→ **Action item**: Repeat, exactly and completely, the entries shown underneath.

Saved data entries
□ □ □ □ □ □ □
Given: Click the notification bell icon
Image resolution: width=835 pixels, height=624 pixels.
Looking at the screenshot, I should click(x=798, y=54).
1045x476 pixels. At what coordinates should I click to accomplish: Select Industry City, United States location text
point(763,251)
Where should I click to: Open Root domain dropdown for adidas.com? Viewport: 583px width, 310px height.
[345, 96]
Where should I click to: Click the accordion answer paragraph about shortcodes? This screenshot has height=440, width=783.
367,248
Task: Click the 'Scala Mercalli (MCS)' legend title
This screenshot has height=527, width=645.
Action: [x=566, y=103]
□ □ □ □ □ □ □
→ **Output for this task**:
Given: Click the notification bell icon
Image resolution: width=835 pixels, height=624 pixels.
Looking at the screenshot, I should click(x=798, y=54).
1045x476 pixels. At what coordinates should I click to accomplish: Select Industry City, United States location text
point(763,251)
Where should I click to: Open Root domain dropdown for adidas.com? Viewport: 583px width, 310px height.
[345, 96]
Where should I click to: Click the accordion answer paragraph about shortcodes? This screenshot has height=440, width=783.
367,248
Task: Click the 'Scala Mercalli (MCS)' legend title
This screenshot has height=527, width=645.
Action: [x=566, y=103]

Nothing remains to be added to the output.